- _Aangeleverde lijst_
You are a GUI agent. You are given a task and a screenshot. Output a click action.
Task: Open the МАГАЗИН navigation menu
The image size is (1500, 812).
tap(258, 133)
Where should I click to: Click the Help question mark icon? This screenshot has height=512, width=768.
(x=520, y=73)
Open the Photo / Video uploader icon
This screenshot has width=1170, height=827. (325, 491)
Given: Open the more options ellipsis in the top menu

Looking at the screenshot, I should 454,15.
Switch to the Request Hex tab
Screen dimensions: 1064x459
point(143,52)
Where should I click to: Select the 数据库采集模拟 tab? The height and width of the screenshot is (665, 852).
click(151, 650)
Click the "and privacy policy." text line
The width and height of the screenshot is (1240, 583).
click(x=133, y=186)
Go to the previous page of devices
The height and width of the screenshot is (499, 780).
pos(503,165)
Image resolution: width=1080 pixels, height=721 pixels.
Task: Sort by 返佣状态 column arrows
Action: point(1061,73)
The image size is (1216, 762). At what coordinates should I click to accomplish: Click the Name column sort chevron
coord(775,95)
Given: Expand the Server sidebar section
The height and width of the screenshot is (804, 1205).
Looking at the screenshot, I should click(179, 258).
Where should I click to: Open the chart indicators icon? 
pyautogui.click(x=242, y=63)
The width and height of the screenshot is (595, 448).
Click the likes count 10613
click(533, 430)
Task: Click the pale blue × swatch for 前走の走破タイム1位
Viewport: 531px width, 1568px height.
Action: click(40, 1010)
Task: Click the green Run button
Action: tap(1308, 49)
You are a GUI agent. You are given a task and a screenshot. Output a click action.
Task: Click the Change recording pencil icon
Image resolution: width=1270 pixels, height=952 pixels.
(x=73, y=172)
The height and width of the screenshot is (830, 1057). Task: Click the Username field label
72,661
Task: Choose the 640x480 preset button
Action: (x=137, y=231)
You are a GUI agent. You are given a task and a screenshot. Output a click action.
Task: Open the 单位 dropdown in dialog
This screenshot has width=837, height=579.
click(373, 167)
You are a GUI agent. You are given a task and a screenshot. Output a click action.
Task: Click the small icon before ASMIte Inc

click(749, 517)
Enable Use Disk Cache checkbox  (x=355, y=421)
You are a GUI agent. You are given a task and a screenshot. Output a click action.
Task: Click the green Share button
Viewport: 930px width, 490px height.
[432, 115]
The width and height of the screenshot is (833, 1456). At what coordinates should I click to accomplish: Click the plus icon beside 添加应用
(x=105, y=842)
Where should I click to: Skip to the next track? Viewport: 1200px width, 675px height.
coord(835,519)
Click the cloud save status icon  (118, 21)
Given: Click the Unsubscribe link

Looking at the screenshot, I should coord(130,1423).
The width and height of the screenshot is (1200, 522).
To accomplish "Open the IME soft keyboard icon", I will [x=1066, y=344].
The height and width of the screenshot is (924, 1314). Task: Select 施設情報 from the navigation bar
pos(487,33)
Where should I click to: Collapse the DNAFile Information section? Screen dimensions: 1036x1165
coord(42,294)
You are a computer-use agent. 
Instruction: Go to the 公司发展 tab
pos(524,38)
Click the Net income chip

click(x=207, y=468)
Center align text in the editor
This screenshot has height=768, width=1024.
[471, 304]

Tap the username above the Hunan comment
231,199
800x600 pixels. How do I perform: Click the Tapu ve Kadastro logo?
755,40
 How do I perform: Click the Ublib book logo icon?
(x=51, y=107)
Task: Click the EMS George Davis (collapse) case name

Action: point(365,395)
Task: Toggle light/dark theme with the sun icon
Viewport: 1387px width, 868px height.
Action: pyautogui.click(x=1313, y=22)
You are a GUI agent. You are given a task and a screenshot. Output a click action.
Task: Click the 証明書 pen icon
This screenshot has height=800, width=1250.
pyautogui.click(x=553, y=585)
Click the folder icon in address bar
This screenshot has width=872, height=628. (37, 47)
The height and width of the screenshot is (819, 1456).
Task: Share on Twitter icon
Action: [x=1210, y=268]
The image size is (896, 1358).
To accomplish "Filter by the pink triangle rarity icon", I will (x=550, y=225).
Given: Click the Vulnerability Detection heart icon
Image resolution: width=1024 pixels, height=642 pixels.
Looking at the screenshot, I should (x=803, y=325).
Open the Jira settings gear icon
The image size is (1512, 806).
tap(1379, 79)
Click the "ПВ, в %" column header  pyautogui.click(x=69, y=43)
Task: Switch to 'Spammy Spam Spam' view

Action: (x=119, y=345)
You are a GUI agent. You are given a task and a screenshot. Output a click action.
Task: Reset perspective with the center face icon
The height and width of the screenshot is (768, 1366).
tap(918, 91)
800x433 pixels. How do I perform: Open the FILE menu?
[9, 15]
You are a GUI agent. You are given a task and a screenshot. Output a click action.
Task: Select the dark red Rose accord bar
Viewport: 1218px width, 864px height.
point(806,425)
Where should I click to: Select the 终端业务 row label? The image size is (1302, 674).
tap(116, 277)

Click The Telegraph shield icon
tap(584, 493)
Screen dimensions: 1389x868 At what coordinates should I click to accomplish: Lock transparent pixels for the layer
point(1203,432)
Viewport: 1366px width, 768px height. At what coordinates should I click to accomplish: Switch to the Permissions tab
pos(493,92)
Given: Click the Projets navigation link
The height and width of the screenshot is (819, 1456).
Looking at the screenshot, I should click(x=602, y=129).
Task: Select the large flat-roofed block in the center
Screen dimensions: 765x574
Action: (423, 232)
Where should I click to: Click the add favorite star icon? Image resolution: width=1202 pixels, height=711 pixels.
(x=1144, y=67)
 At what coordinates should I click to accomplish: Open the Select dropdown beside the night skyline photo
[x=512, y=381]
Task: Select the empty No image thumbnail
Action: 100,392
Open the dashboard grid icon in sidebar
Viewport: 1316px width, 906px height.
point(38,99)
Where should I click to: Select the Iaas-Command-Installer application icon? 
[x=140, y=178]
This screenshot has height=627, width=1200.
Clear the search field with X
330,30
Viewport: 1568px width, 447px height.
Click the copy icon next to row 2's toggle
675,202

- _Opdracht_
Zet het deel van de lijst tussen de regel met "Task: Toggle light/dark" en de regel met "pyautogui.click(x=553, y=585)", beide inbegrepen, om in een CSV met twee kolommen, verzoek en antwoord, met één rij per verzoek. Plaats elke waarde in één veld tussen aanhalingstekens en vervang regeleinden door spaties.

- _Uitwerking_
verzoek,antwoord
"Task: Toggle light/dark theme with the sun icon Viewport: 1387px width, 868px height.","Action: pyautogui.click(x=1313, y=22)"
"You are a GUI agent. You are given a task and a screenshot. Output a click action. Task: Click the 証明書 pen icon This screenshot has height=800, width=1250.","pyautogui.click(x=553, y=585)"